The forensic and audit firm also noted that FBN was aware that the said customer’s representative does not have the powers or mandate to authorise such transactions, and where he may, as a signatory with mandate powers, it will require at least two authorised signatures over the company’s letter of acceptance on their Letterhead document and not via a chat on phone between two mutual friends.
“Given the facts of the matter vis a vis the practice of banking in Nigeria, it is surprising that the CBN after its earlier verdict that refunds be credited to client, made a sudden u-turn in favour of FBN justifying the fraudulent e-mail received from customer’s staff to conclude that the e-mail suffices as an authority for FBN to take the charge based on instructions from customer’s staff without confirmation from customer’s authorised signatories,” Foss explained, questioning that if the e-mail content sufficed, why did FBN charge 1% instead 2% Guarantee Fee it stated on the email and who negotiated it from 2% to 1%? “Where is the copy of the letter from customer acknowledging the new rate which could have been negotiated or rejected if customer saw it?” Foss asks.
“More worrisome is the CBN’s lack of explanations as to why the email chat between these mutual friends on behalf of their organisations sufficed as an authority to move such a huge amount from the customer’s very busy account in the books of FBN,” Foss notes.

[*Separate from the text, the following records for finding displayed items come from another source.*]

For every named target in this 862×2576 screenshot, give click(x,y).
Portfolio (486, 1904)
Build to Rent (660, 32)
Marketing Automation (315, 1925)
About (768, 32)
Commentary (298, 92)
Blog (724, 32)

The CBN, in a bid to cover up this fraud, as Lensview pressed harder, in their letter dated 9/1/2023 to Lensview Consulting solicitors wrote that one Mr. Polycarp representing Lensview Consulting Services was invited in an interdepartmental meeting with representatives of the CBN in August 2022, where the said impersonator, Mr. Polycarp, affirmed and upheld the unanimous decisions with the CBN with respect to the fraudulent e-mail from FBN, as correct and sufficient to close the matter.
“This engagement of one purported Mr. Polycarp to stand in for Lensview Consulting Services in the said August 2022 meeting is another fraudulent move by the CBN to cover for FBN on the open e-mail fraud,” Foss said, adding that the CBN, in one of their recent letters to Lensview Consulting, wrote to say they have closed the matter based on the affirmation of the impostor consultant they hired to kill the matter.”
But Foss said that the CBN soon realised that it had erred by engaging an impostor consultant to stand in for Lensview in the said August 2022 meeting, and they quickly wrote back with efforts in futility to invalidate their letter dated 5/1/2023 where Mr. Polycarp the impostor was referred to.
For Lensview, this is a public call for the CBN and it’s co- traveller, FBN to do the right thing and credit the customer the excess charges it fraudulently deducted from the customer.